Где-то под всеми этими одеялами прячется моя мама. В темноте мне видны только ее глаза, она смотрит на меня с ненавистью.
— Мама, — спрашиваю я. — Почему отец уехал?
Наряду с личными историями, которые некоторые люди создают, чтобы не потерять себя, существуют и общие семейные истории, призванные породить иллюзию, что семья — это такая система, которая движется по шкале времени, наполняясь трагическим смыслом и слезливой душевностью.
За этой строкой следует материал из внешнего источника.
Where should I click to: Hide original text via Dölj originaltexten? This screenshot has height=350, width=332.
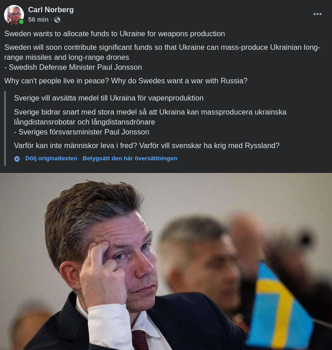coord(51,158)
История моего отца всегда представлялась как история великого цыгана, которому с его непреодолимой тягой к странствиям было тесно в такой маленькой стране и в такой маленькой семье.
Я всегда знала, что это ложь.
— Я помню, как он прощался со мной. Он уезжал не по своей воле.
Фабиус как-то незаметно возникает в комнате, словно живительная влага. Мама делает ему знак. Он берет с прикроватной тумбочки маленькую коричневую бутылочку с пластиковой соломинкой и протягивает ей. Она сосет, глядя мне в глаза.
— Это морфий, Сюзан. Только он и помогает.
Она почти хрипит. Когда я вошла, ей было плохо, теперь ей стало еще хуже.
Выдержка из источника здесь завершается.